- _Task objective_
Reproduce the entries shown below only from the line with "Veranstaltungen (51, 59)" down to the line with "#celeb (335, 1979)", keeping both end lines and copying each one exactly.

- _Material provided_
■ ■ ■ ■ ■ ■ ■
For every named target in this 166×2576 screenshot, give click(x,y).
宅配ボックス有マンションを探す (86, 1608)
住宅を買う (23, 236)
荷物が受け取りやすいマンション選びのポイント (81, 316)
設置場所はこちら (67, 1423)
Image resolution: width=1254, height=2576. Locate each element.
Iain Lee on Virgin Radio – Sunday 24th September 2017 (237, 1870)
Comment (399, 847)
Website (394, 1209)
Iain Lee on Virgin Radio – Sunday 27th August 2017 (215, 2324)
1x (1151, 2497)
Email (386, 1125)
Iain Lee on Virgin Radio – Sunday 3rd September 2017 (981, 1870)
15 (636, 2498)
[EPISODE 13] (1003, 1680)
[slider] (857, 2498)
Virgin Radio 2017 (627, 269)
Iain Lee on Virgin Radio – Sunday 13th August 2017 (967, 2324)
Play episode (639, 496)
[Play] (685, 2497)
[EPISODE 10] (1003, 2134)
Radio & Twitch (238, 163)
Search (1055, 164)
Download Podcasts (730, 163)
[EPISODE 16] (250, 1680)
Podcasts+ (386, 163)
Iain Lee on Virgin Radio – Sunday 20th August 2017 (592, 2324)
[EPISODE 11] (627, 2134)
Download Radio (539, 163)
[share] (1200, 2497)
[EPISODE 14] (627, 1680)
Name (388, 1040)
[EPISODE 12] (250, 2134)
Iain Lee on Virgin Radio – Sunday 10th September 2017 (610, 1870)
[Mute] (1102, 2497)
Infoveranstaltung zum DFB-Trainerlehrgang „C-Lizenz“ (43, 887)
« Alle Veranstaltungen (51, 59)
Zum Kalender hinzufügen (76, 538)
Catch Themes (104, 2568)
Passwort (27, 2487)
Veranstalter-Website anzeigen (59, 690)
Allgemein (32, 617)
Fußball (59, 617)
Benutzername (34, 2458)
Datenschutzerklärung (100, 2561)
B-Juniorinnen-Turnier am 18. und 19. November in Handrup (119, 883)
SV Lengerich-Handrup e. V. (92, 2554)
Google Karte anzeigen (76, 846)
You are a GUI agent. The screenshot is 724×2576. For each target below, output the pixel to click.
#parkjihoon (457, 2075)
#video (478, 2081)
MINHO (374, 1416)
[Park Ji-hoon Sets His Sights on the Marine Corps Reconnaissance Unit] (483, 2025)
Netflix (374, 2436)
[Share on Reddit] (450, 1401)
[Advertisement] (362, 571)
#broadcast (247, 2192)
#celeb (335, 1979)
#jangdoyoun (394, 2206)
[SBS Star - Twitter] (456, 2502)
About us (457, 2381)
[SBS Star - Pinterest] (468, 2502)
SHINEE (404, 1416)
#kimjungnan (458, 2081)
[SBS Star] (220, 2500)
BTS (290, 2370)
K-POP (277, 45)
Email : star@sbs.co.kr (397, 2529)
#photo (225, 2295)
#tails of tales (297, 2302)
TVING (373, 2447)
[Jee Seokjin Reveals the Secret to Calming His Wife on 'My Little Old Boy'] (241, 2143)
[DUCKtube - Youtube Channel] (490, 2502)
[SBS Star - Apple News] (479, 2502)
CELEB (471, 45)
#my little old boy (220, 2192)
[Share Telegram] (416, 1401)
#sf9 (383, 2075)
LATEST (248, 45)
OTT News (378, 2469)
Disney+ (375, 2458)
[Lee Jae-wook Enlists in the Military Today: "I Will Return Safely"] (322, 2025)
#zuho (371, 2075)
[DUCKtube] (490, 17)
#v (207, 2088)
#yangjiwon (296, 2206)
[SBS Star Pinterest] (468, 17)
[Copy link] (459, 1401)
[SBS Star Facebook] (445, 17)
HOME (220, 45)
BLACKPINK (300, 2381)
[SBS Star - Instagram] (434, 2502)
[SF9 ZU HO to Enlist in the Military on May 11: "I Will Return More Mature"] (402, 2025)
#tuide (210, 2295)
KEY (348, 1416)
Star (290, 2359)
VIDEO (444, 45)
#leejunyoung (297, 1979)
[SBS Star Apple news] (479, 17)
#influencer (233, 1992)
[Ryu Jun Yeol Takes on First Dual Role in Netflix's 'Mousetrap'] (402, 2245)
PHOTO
■ ■ ■ ■ ■ ■ ■
- _Written answer_
« Alle Veranstaltungen (51, 59)
Zum Kalender hinzufügen (76, 538)
Catch Themes (104, 2568)
Passwort (27, 2487)
Veranstalter-Website anzeigen (59, 690)
Allgemein (32, 617)
Fußball (59, 617)
Benutzername (34, 2458)
Datenschutzerklärung (100, 2561)
B-Juniorinnen-Turnier am 18. und 19. November in Handrup (119, 883)
SV Lengerich-Handrup e. V. (92, 2554)
Google Karte anzeigen (76, 846)
You are a GUI agent. The screenshot is 724×2576. For each target below, output the pixel to click.
#parkjihoon (457, 2075)
#video (478, 2081)
MINHO (374, 1416)
[Park Ji-hoon Sets His Sights on the Marine Corps Reconnaissance Unit] (483, 2025)
Netflix (374, 2436)
[Share on Reddit] (450, 1401)
[Advertisement] (362, 571)
#broadcast (247, 2192)
#celeb (335, 1979)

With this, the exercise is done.